Letters to Amelia. Book*hug
Lindsay Zier-Vogel’s Letters to Amelia, as its title suggests, is an exploration of intimacy across temporal barriers. The protagonist of Zier-Vogel’s novel, Grace, a library technician living and working in Toronto, is tasked with preparing a previously private collection of Amelia Earhart’s letters to her rumoured lover, Gene Vidal, for public display. Asked by her manager, Janice, to keep the project confidential to avoid unnecessary scandals prior to the public unveiling of these letters, Grace secretly reads and summarizes the collection, letter by letter, growing closer to Earhart’s celebrity as a pioneer of aviation, which is gradually overshadowed by what she learns about the famous pilot’s personal life.

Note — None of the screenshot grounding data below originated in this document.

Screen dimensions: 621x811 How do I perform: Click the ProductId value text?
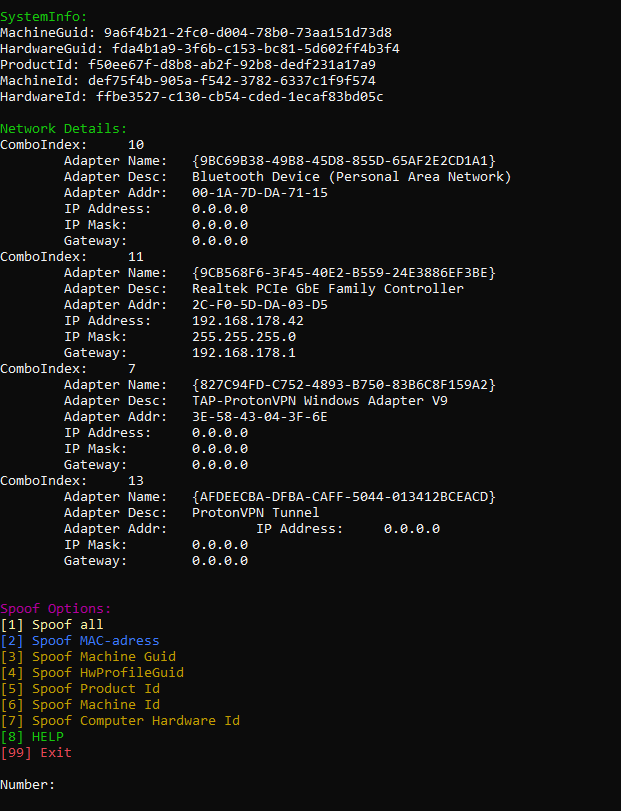[232, 65]
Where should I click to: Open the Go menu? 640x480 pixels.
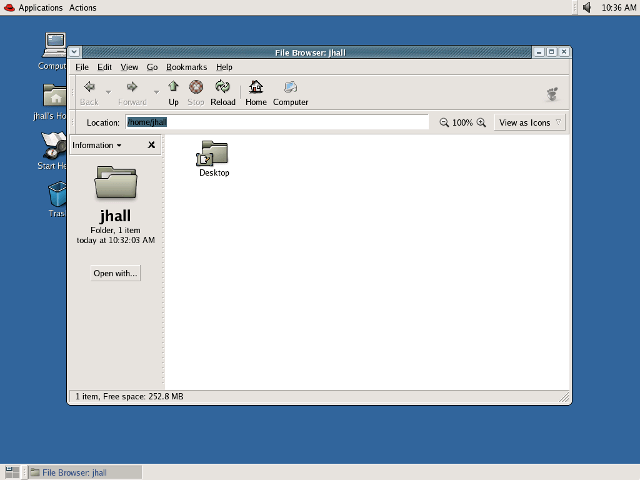pos(152,67)
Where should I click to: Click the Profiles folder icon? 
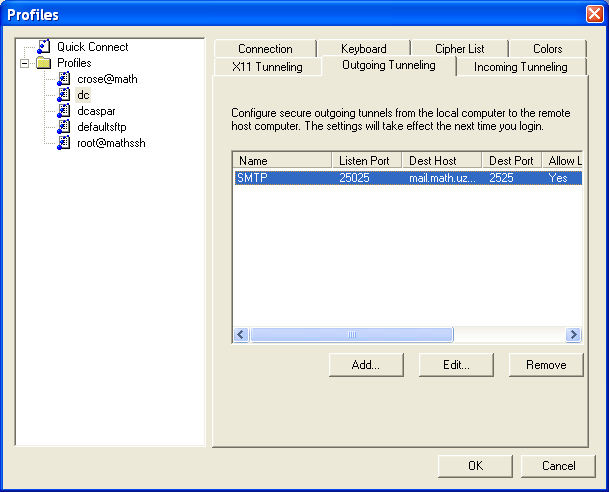(x=43, y=63)
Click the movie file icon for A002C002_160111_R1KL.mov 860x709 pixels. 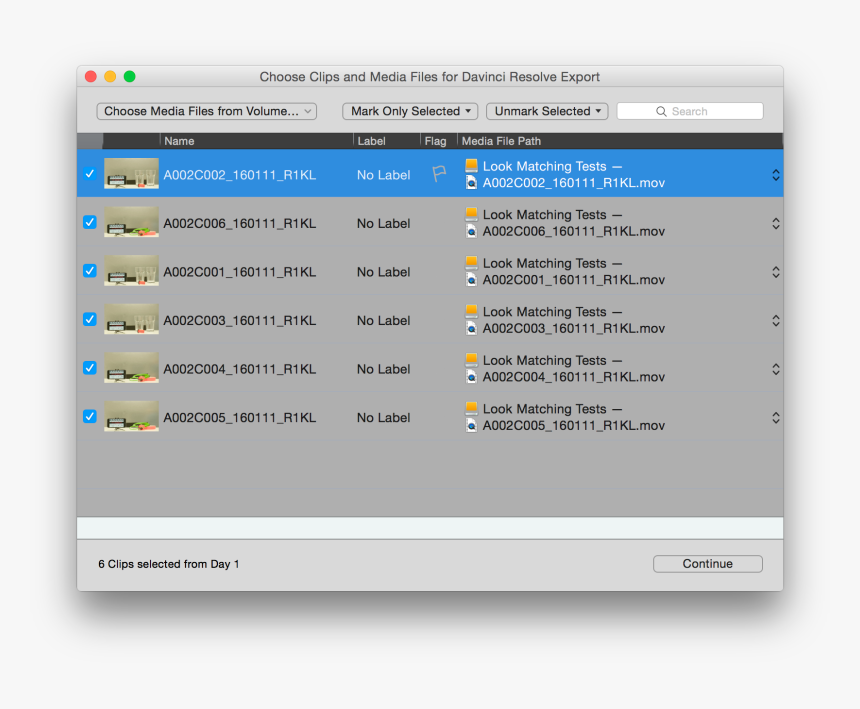pos(471,183)
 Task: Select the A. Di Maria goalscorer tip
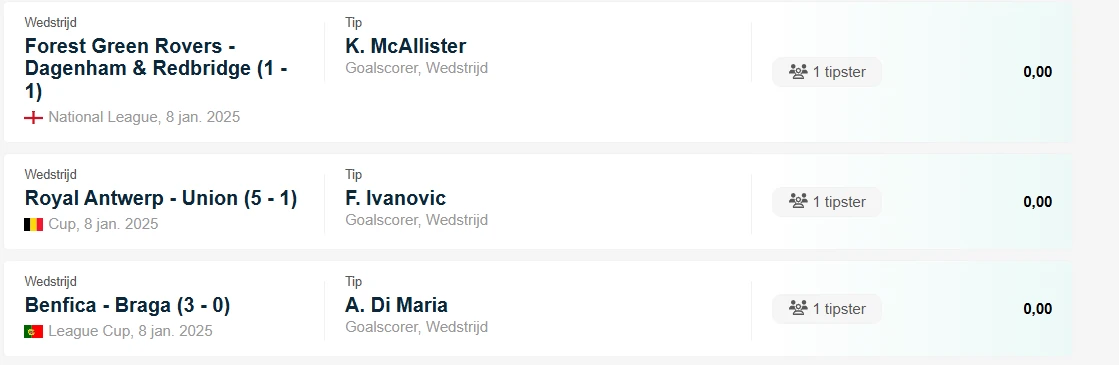(x=397, y=305)
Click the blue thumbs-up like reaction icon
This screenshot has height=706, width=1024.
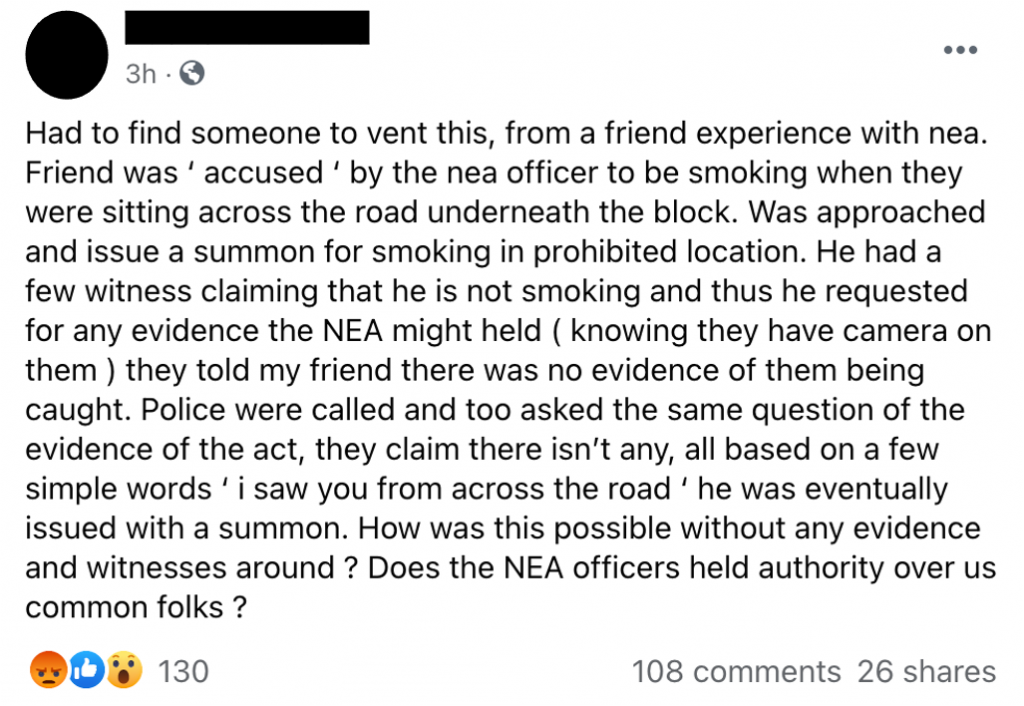tap(86, 670)
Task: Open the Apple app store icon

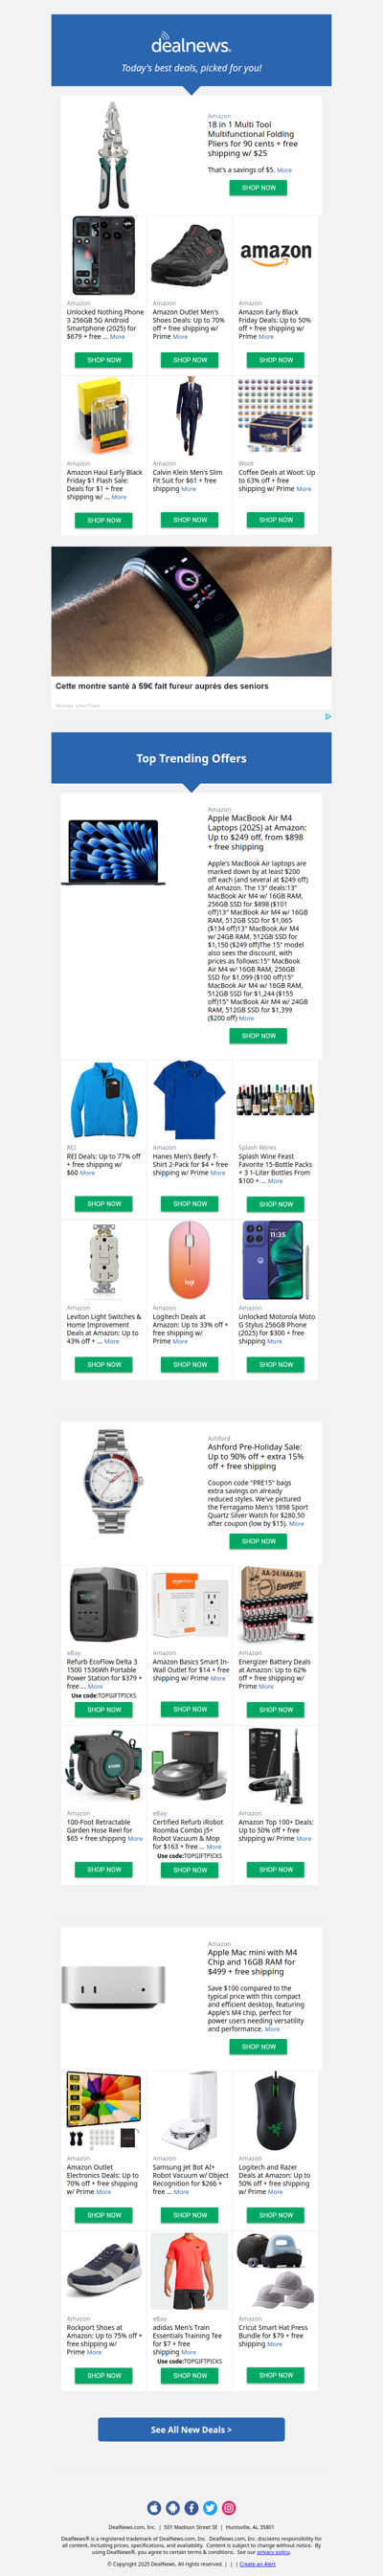Action: point(154,2507)
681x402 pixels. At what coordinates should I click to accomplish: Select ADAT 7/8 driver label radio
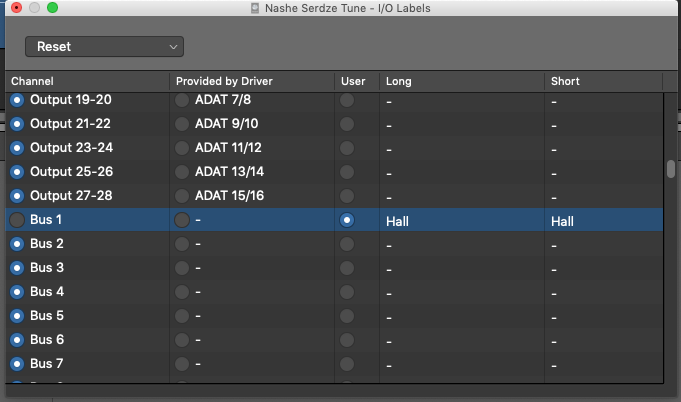pos(182,100)
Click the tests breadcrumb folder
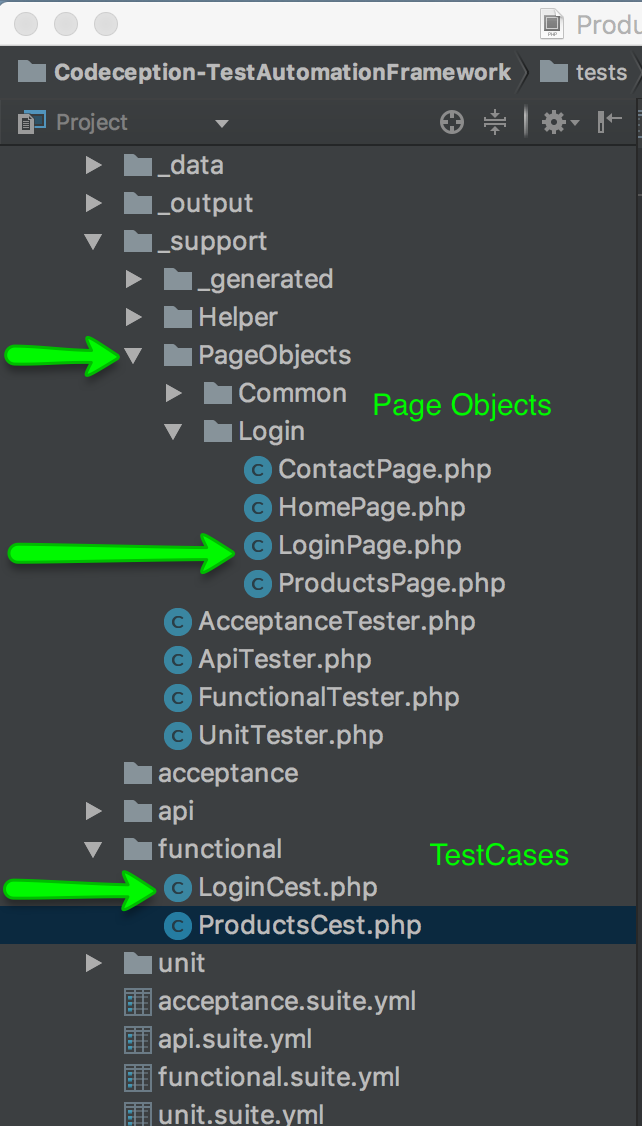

This layering of the private with the public, the hidden with the disclosed, is further emphasized through Grace’s own unravelling of her personal tribulations: Grace is barely recovered from a difficult breakup with her long-term boyfriend when she finds out about an unplanned pregnancy. The intimacy between Grace, the reader, and Amelia, the writer, is further emphasized when Grace sees parallels of Amelia’s situation in her own life and begins to write letters to Amelia that express uncertainty regarding an unconventional path, but also solidarity in the face of societal pressures. Zier-Vogel’s novel thus asks readers to consider the relationship between secrecy and intimacy. Is secrecy necessary for creating a sense of intimacy? Can the intimacy created between Grace and these letters survive in the public sphere?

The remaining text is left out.